> _Instructions_:
A - Please retype the stretch of the Cilium eBPF article from "For Kubernetes networking" through "to userspace proxies.", word for word.
B - According to the Cilium eBPF article, which kernel hooks do eBPF programs attach to? Name every one.

> _Passage to read_:
+---+
Cilium eBPF Networking: A Deep Dive into Kernel-Level Kubernetes Connectivity

The rise of cloud-native architectures has fundamentally changed how we think about container networking, and eBPF networking has emerged as the definitive technology for achieving high-performance Kubernetes CNI implementations. Traditional networking paradigms built on iptables and virtual interfaces are hitting their scalability limits as clusters grow into thousands of nodes and tens of thousands of pods. This is where Cilium, powered by eBPF networking technology, delivers a paradigm shift in how we handle packet processing, security enforcement, and multi-cluster connectivity within Kubernetes environments.

Understanding the eBPF Revolution

eBPF, or Extended Berkeley Packet Filter, represents one of the most significant innovations in Linux kernel programming. Unlike traditional kernel modules that require compilation and loading as separate units, eBPF programs are verified by the kernel before execution and run in a sandboxed virtual machine inside the kernel itself. This allows for safe, dynamic insertion of custom code at virtually any point in the kernel's execution path.

For Kubernetes networking specifically, eBPF networking enables packet processing decisions to happen directly in the kernel context without the overhead of context switches to userspace. When a packet arrives at a node, an eBPF program attached to the network interface can inspect, modify, route, or drop that packet immediately. This eliminates the traditional path where packets traverse the kernel network stack, hit iptables rules sequentially, and potentially get forwarded to userspace proxies.

Traditional CNI plugins like Flannel and Calico's iptables mode rely on virtual Ethernet pairs, routing tables, and sequential rule evaluation. As your cluster scales, these rule chains grow linearly. A cluster with 5000 services might generate 50,000 iptables rules that every packet must traverse. Cilium replaces this entirely with eBPF maps that provide O(1) lookup complexity regardless of cluster size.

Cilium Architecture Deep Dive

At its core, Cilium operates through a control plane running as a DaemonSet on every node, coordinating with a centralized operator. The Cilium agent compiles and loads eBPF programs onto network interfaces, manages eBPF maps for state storage, and interfaces with the Kubernetes API server to watch for pod, service, and network policy changes.

The key architectural components include:

Cilium Agent: Runs on each node and handles eBPF program lifecycle, map management, and API synchronization. The agent translates Kubernetes resources into eBPF data structures.
eBPF Programs: Compiled from C code using LLVM/Clang, these attach to kernel hooks including XDP (eXpress Data Path), TC (Traffic Control), socket operations, and cgroup networking. Each hook point serves a specific purpose in the packet journey.
eBPF Maps: Hash tables stored in kernel memory that maintain state across packet processing. These store endpoint identities, policy rules, connection tracking, and load balancer backends with nanosecond access times.
+---+
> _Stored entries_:
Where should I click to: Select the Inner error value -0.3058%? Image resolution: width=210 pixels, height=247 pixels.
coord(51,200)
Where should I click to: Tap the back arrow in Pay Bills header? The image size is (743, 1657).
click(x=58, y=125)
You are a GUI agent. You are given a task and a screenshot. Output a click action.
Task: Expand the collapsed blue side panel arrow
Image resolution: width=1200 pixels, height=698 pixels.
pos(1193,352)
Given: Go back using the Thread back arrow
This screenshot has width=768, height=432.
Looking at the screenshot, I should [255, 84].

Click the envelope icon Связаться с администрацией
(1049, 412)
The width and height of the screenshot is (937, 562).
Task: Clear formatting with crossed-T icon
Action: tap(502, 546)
+---+
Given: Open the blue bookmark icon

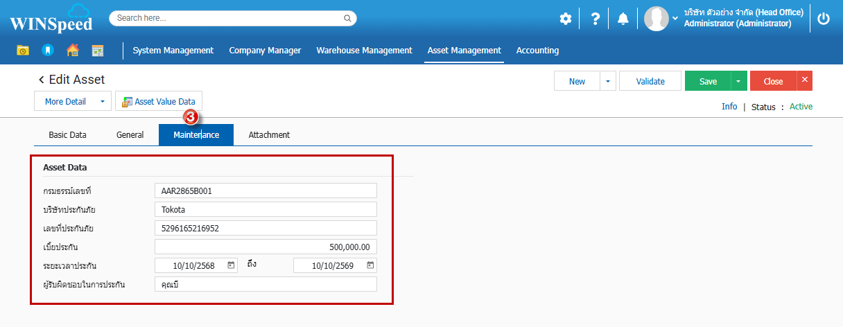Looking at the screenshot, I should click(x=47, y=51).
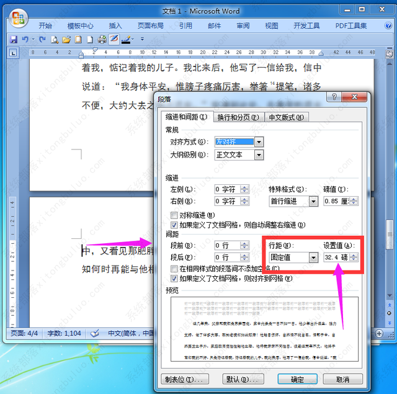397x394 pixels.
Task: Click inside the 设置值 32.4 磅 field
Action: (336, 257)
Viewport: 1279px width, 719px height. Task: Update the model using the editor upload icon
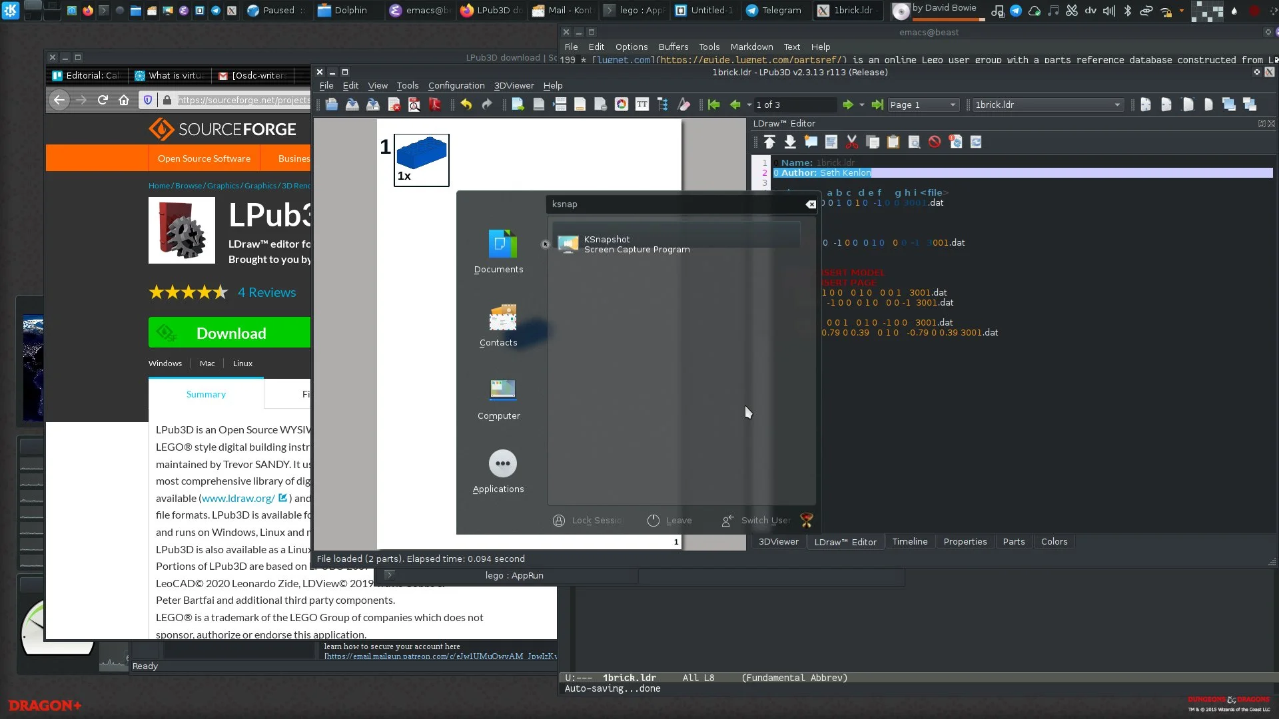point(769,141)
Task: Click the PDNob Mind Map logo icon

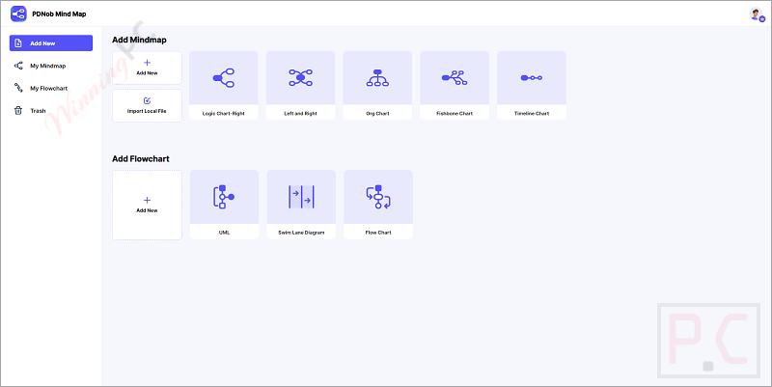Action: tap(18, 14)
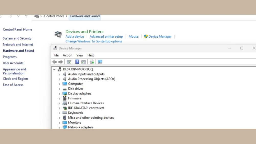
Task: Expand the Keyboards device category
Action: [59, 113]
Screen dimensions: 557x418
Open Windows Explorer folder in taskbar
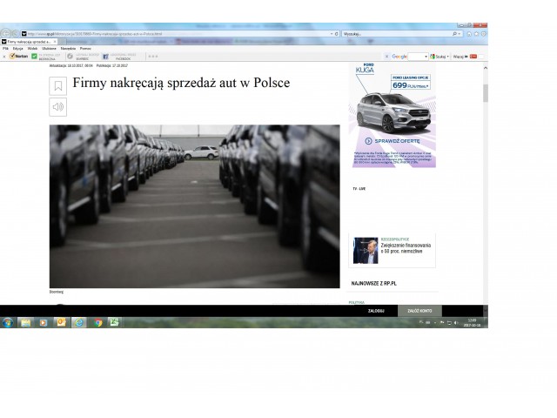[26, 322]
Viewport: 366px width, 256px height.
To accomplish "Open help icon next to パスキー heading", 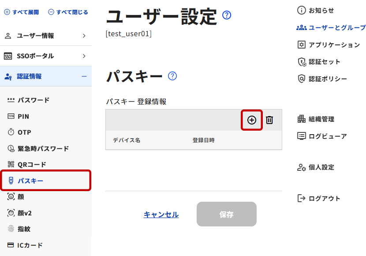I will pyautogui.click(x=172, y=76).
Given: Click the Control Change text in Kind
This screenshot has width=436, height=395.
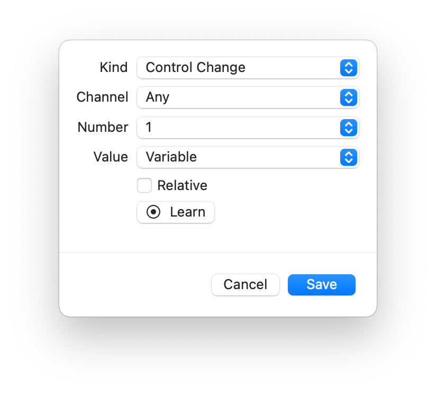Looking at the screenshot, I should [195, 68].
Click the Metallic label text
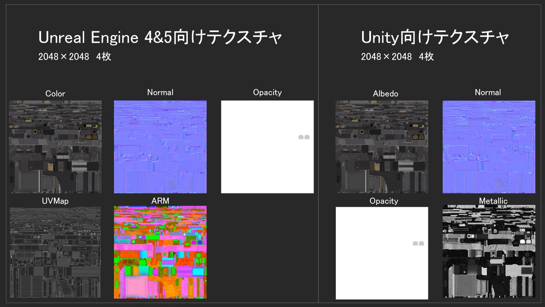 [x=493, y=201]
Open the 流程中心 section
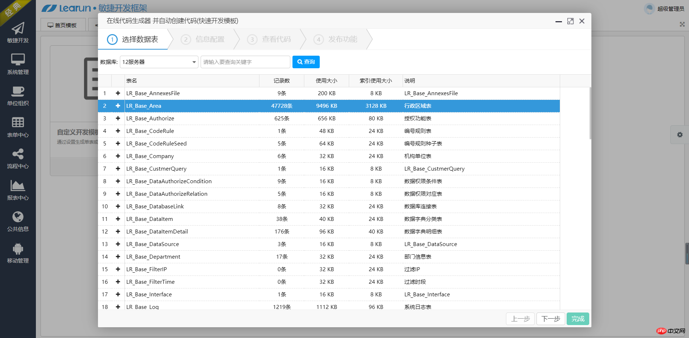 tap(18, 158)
+---+
> _Problem solutions_:
A -
For Kubernetes networking specifically, eBPF networking enables packet processing decisions to happen directly in the kernel context without the overhead of context switches to userspace. When a packet arrives at a node, an eBPF program attached to the network interface can inspect, modify, route, or drop that packet immediately. This eliminates the traditional path where packets traverse the kernel network stack, hit iptables rules sequentially, and potentially get forwarded to userspace proxies.

B -
XDP (eXpress Data Path)
TC (Traffic Control)
socket operations
cgroup networking